WORK TO BE COMPLETED:
Read through the data, and wherever a line holds the word "Given", write that line out.
####
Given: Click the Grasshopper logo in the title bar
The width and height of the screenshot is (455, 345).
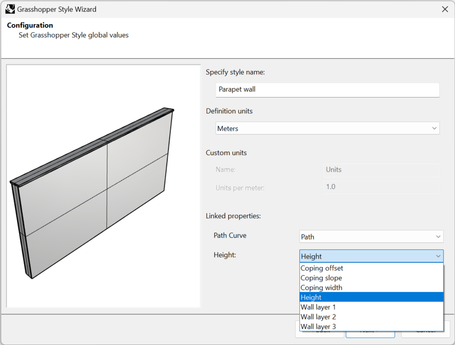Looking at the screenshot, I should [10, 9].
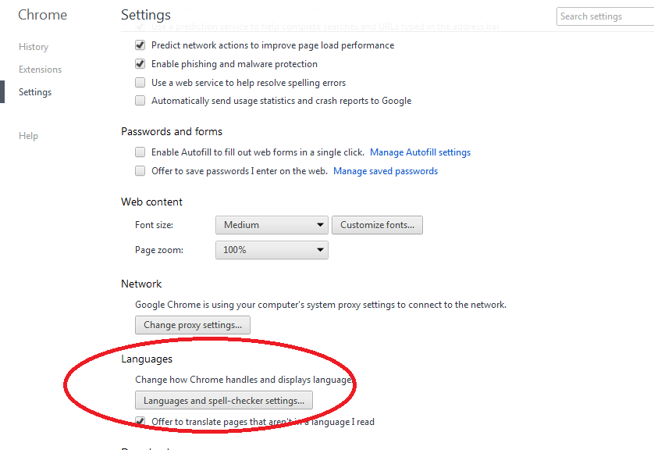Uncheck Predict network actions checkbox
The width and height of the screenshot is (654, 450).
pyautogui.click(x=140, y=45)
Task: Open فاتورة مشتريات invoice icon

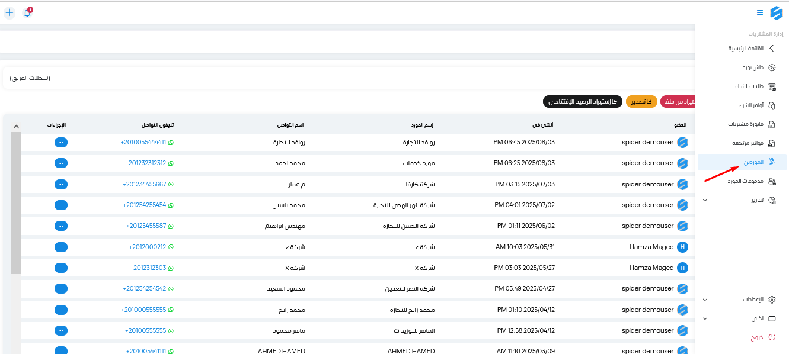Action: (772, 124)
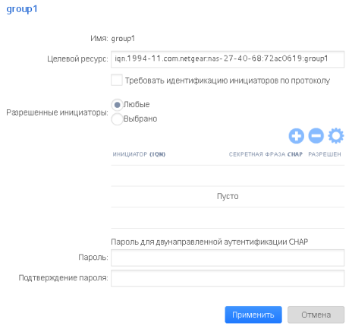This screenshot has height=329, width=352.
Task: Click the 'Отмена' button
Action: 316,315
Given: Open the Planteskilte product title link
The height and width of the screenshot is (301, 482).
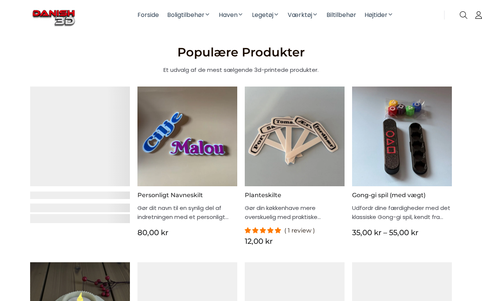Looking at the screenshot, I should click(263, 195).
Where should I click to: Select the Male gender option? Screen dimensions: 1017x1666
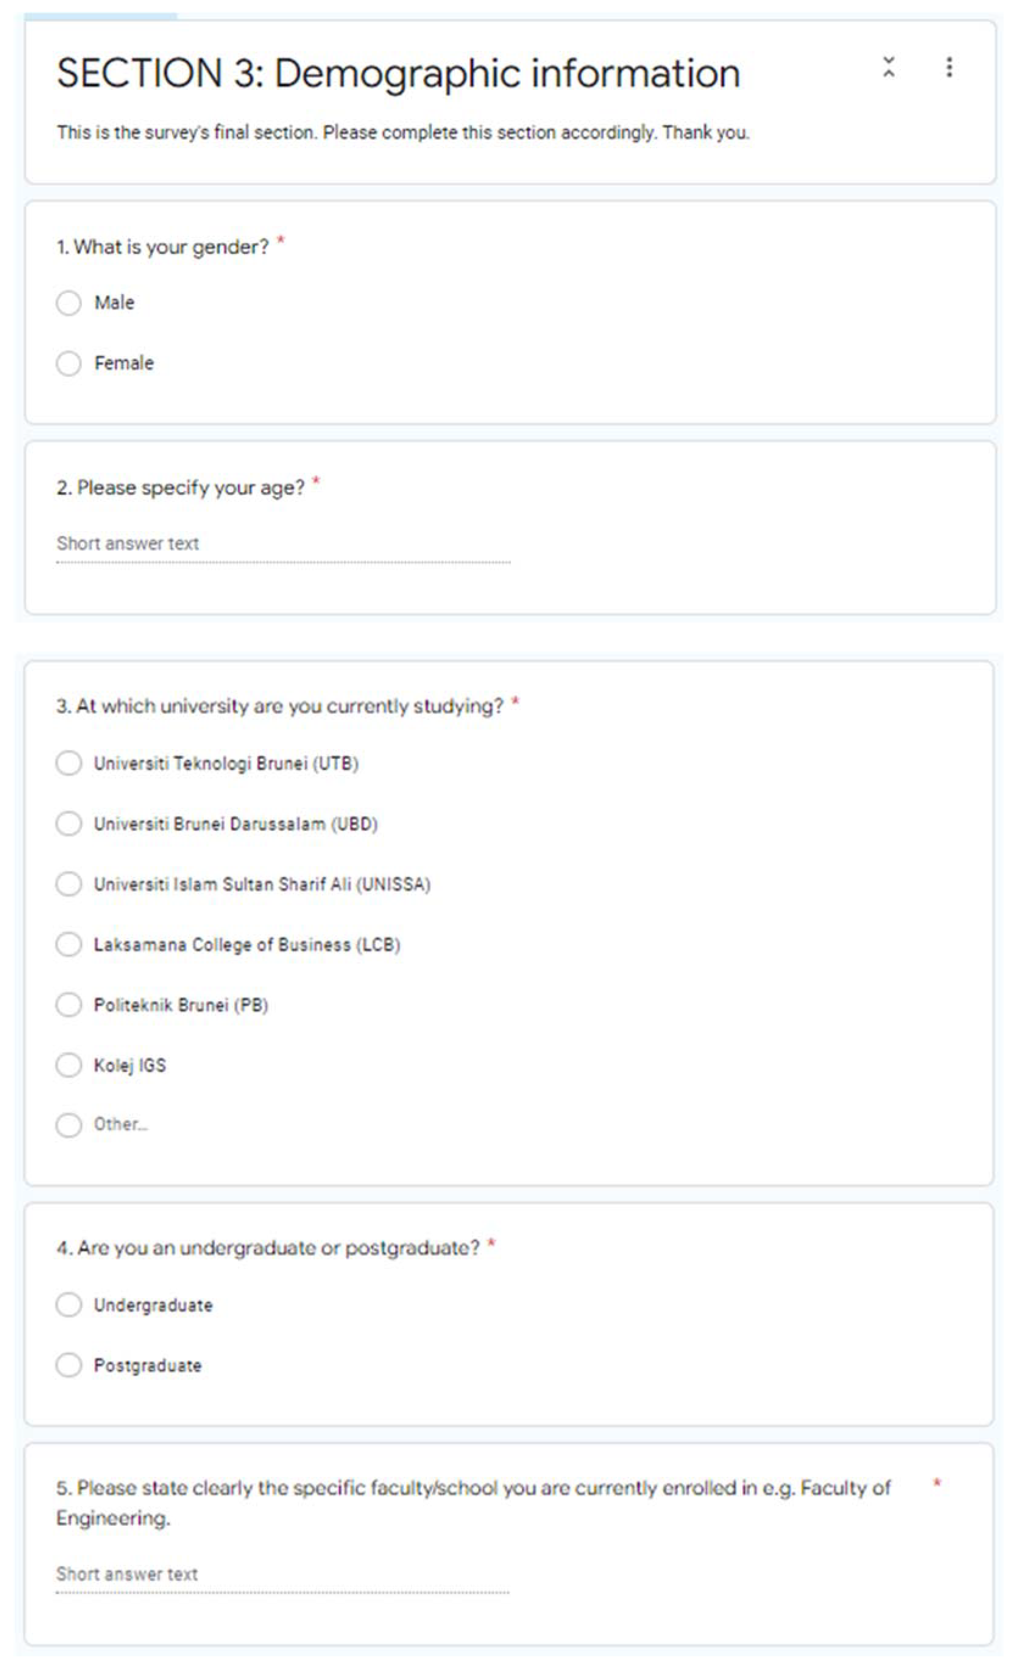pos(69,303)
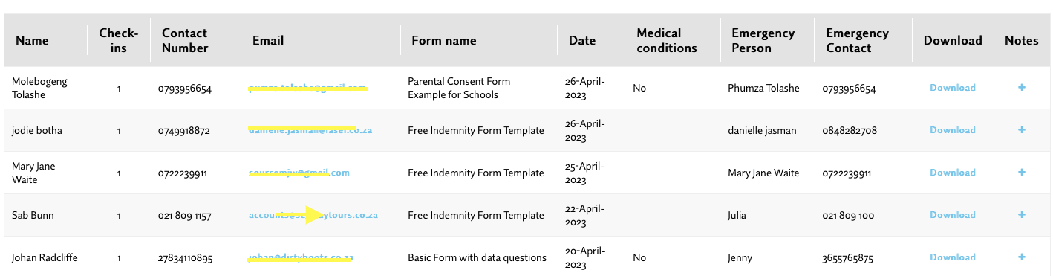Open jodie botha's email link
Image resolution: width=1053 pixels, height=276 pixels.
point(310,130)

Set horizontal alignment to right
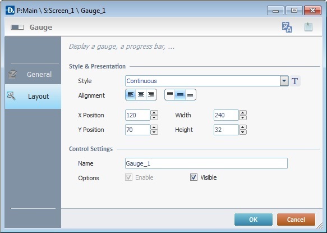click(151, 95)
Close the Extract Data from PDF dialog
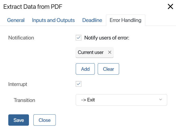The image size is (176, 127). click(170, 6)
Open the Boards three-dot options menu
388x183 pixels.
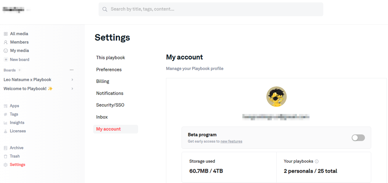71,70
####
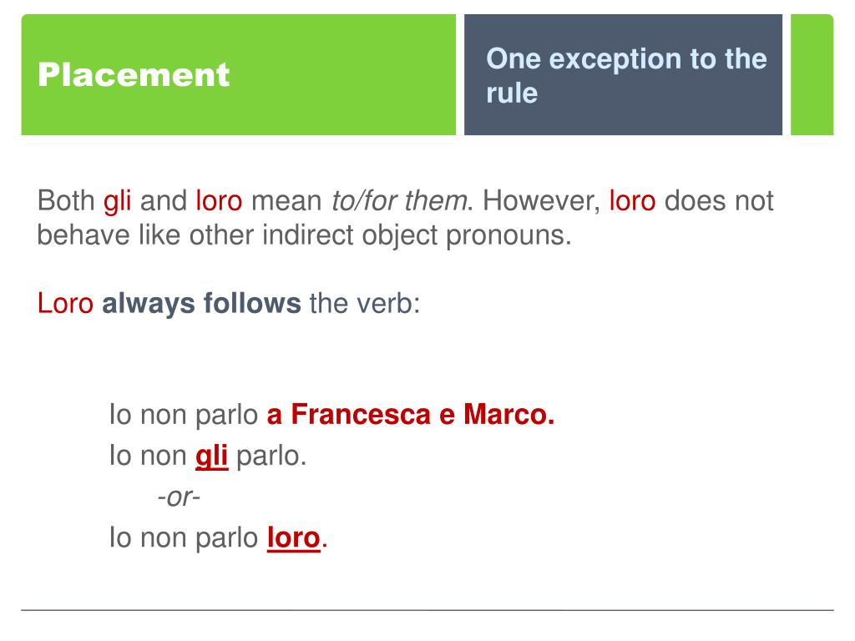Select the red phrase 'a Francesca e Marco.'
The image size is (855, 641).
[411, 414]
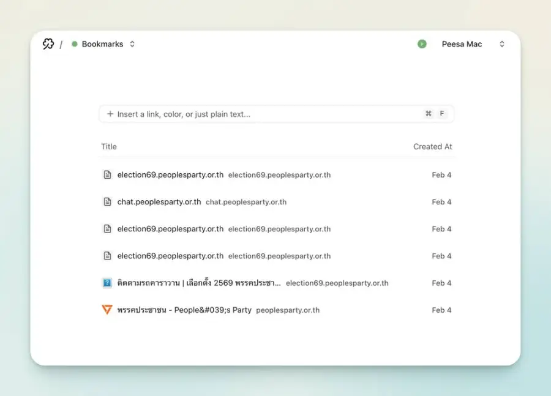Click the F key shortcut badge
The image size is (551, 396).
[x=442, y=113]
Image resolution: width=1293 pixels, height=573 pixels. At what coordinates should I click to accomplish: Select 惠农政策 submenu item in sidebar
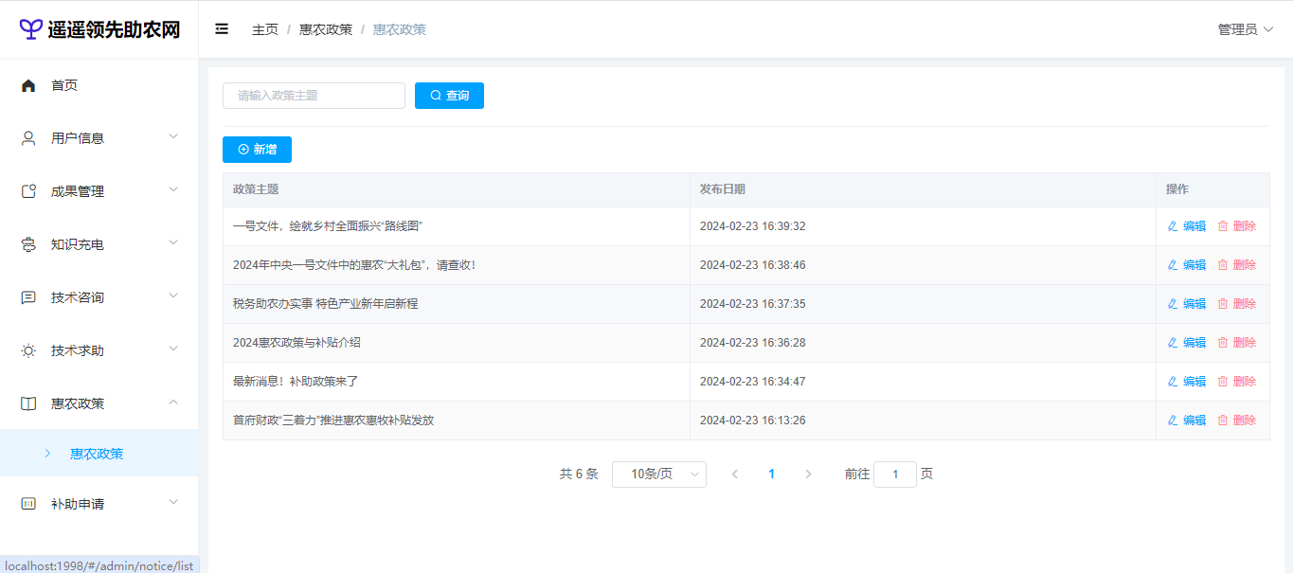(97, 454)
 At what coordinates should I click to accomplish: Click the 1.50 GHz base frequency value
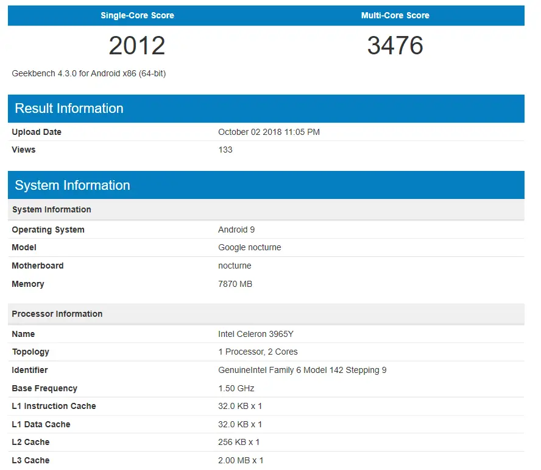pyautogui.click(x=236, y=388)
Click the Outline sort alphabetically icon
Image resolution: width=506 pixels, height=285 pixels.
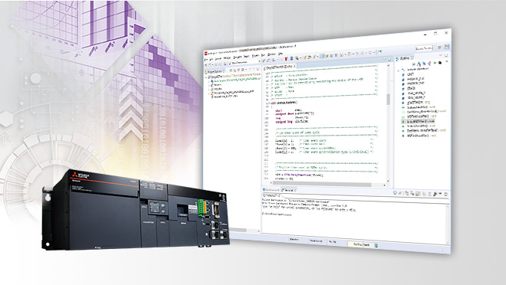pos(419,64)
####
REPLY:
Given: Click the Grasshopper logo in the title bar
Given: Open the Planteskilte product title link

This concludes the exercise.